If the only way you can win is to draw one of the 3 Aces left in the deck, you have 3 Outs.

  • 4
    It's important to note that outs can only be guessed - there's always a possibility that the 3 aces left 'in the deck' were burned pre-flop/river/turn or in a dead hand.
    – Jeff
    Commented Feb 22, 2011 at 14:04
  • 6
    When figuring 'outs', unless a card was exposed, you always count them as live and in the deck.
    – RobW
    Commented Oct 19, 2011 at 21:04
  • 7
    I would like to reiterate that you can never remove outs because they might have been burned, folded, etc. With a freshly shuffled deck, the chance that the first card dealt is the Ace of spades is 1 in 52. If you re-shuffle the deck, remove 26 cards from the deck, and then deal the top card, the chance that it is the Ace of spades is still 1 in 52. Commented Dec 20, 2011 at 19:24
  • Jeff, regards playing the hand the possibility of the cards being burned is irrelevant. It has no bearing on the strategy.
    – Illotus
    Commented Jan 7, 2012 at 22:55
  • Jeff, Chris, that is one of Donald Rumsfeld's famo(u)s "known unknowns". Since it applies to every player, every hand, every game, its a "universal truth". Generally, we say that there are on the flop 5 cards that we know and and 47 that we do not. On the turn, it's 6 and 46, and on the river it's 7 and 45. Given a burn card before the deal, flop turn & river, those odds vary. Almost imperceptibly, but there is a difference, if you play for long enough (probably against monkeys with typewriters). It is up to each individual to decide -->
    – Mawg
    Commented Apr 14, 2021 at 8:11

To expand on @lilserf's answer... An out is a mathematical probability that one player has to win the hand depending on the situation, and they are always used, not just mostly in all-in situations.

You have to treat them as probabilities because there is always the chance for runner-runner cards which produce a winning hand. For instance, if you have three to a flush, and making a flush is your only opportunity to win the hand on the flop, you still have outs even though there isn't a single card in the deck that will put you in the lead on the turn.



If there are one or more cards still to be dealt and you think your hand is currently inferior to an opponent's hand, the "outs" are cards not yet revealed to you that will improve your hand from a losing to a winning position.

So, for example:

  • You have [Ac] [8d] in the hole.

  • The flop is [7h] [3d] [Ks].

You have an Ace-high. Based on his betting in this hand or earlier in the game, gut instinct, the fact you've seen his cards, whatever, you think your opponent has a pair of Kings. So you think are currently in a losing position.

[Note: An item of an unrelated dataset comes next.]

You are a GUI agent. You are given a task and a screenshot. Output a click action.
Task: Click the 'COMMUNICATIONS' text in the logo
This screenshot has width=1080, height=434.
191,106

However, if you hit an Ace on the Turn, you will have a pair of Aces, which beats a pair of Kings. There are four Aces in a deck, you have one of them, so there are three unaccounted for, so you have three outs.

A more complicated example:

  • You have [Ah] [Qh] in the hole.

  • The flop is [5h] [Kh] [Qs].

You have a pair of Queens, and a four-flush in Hearts. You think your opponent has a pair of Kings, so you think are currently in a losing position.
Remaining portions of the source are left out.